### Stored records
++++++

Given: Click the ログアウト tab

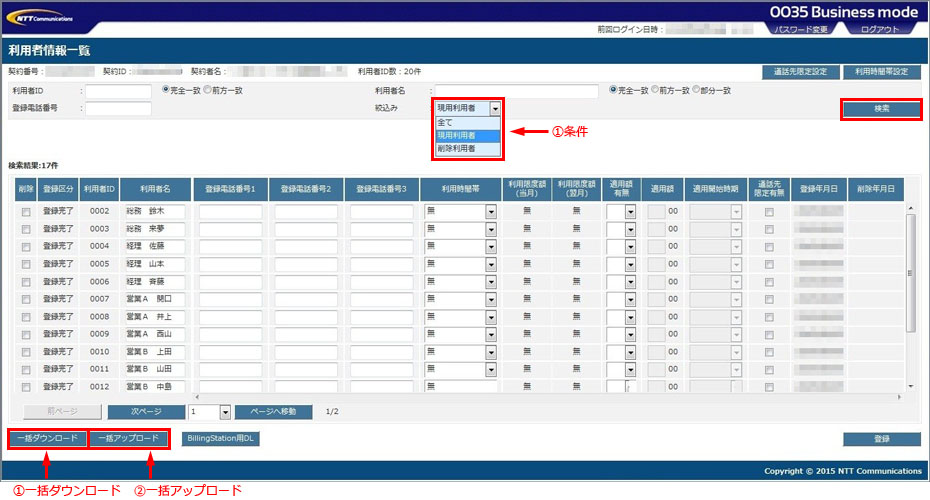Looking at the screenshot, I should click(x=880, y=30).
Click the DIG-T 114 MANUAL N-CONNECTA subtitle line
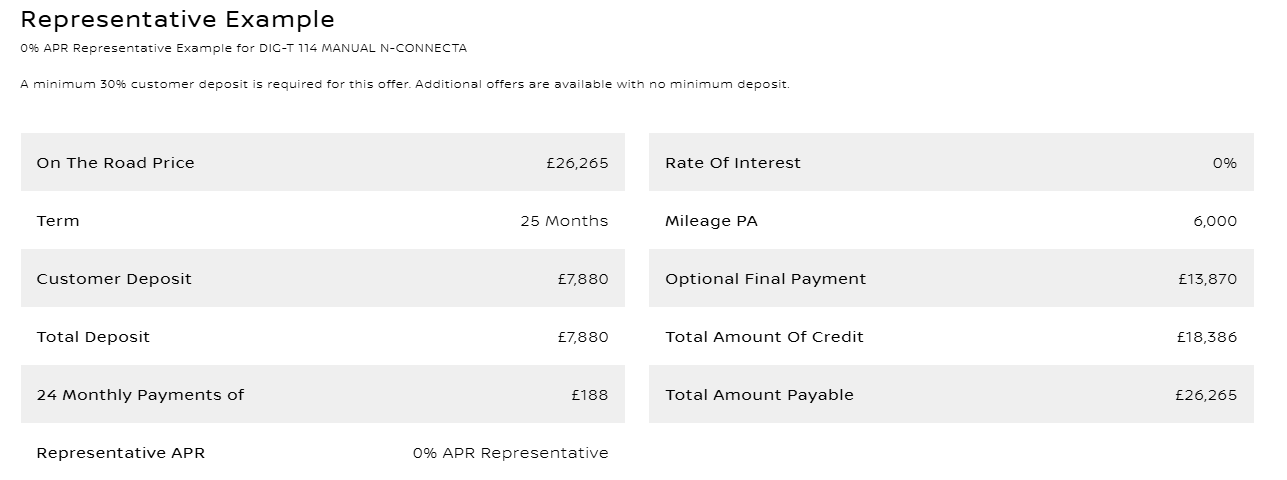Screen dimensions: 1287x480 click(x=243, y=48)
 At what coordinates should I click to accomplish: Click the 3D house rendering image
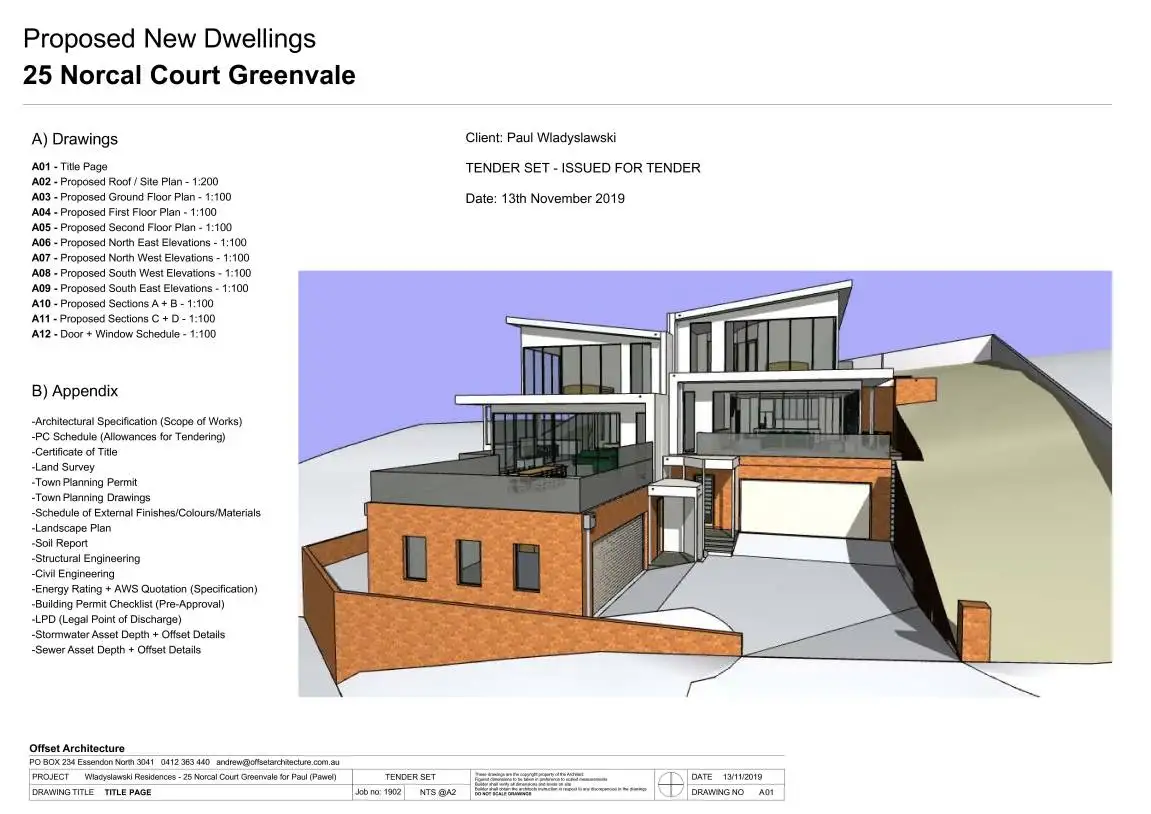click(x=704, y=483)
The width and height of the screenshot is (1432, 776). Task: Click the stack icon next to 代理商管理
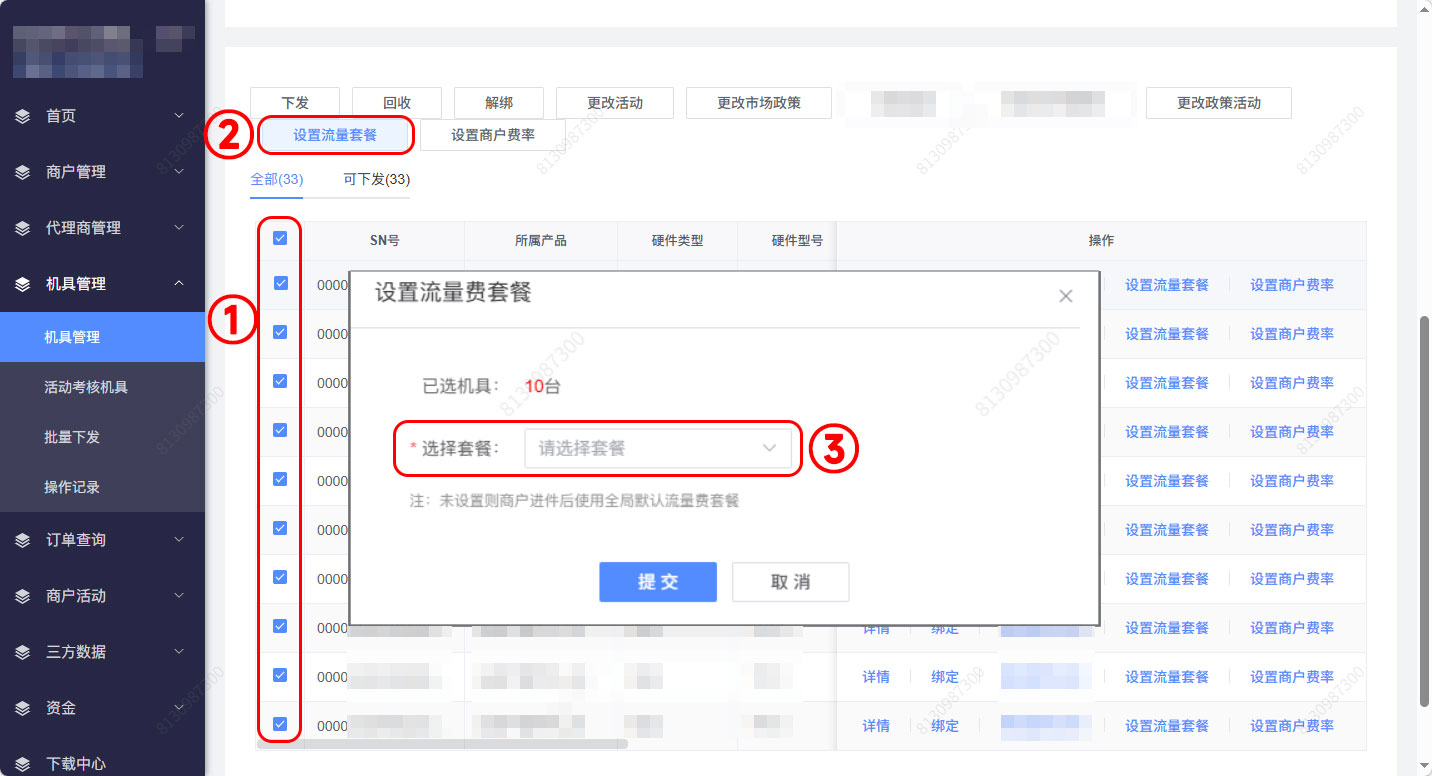click(23, 228)
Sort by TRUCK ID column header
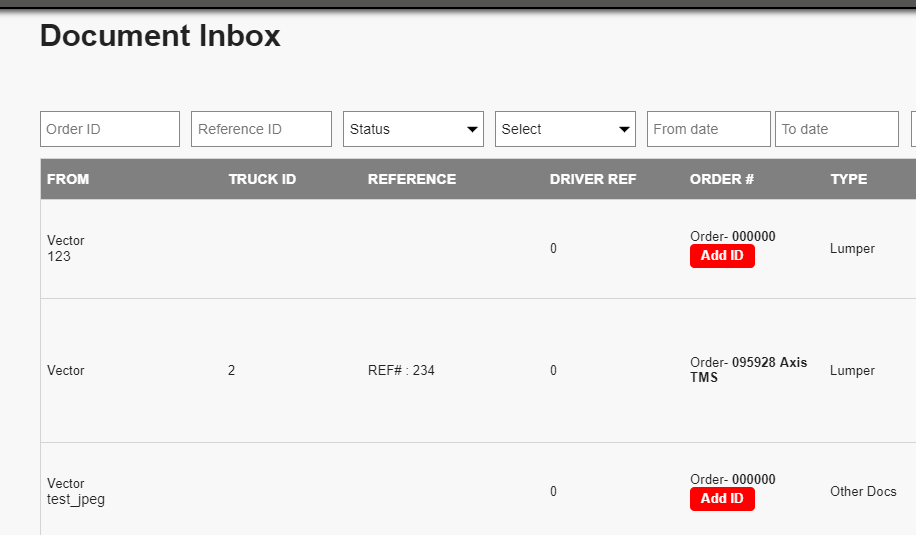 [x=262, y=179]
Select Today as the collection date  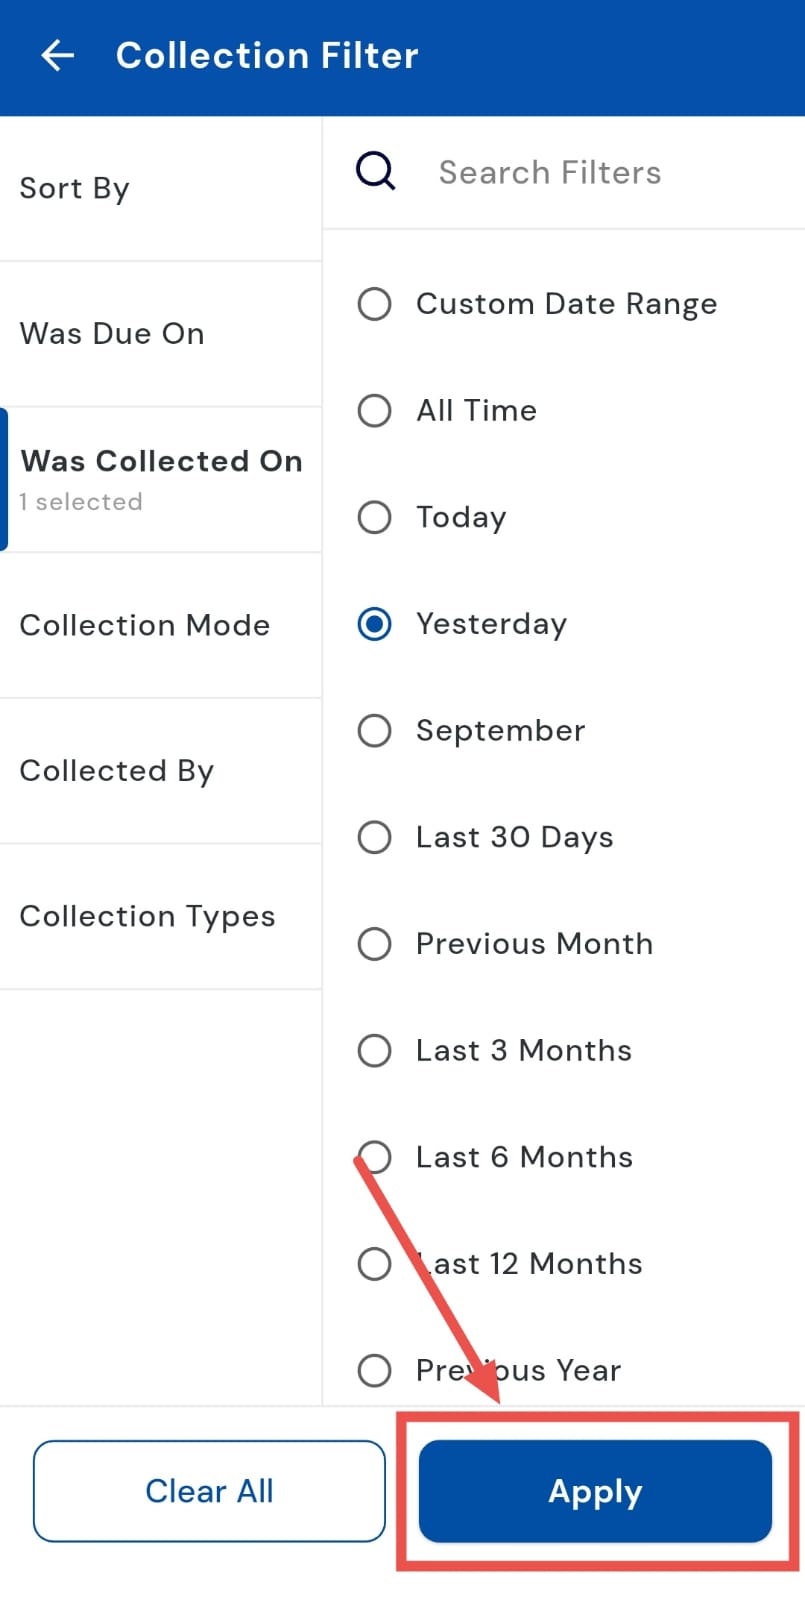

++++++

Starting where a line contains "The width and" and finishing at the last line above, set down every line exactly as it reads, with no pictures.

The width and height of the screenshot is (1432, 776). Task: Click the stack icon next to 代理商管理
click(23, 228)
Sort by TRUCK ID column header
 [x=262, y=179]
Select Today as the collection date  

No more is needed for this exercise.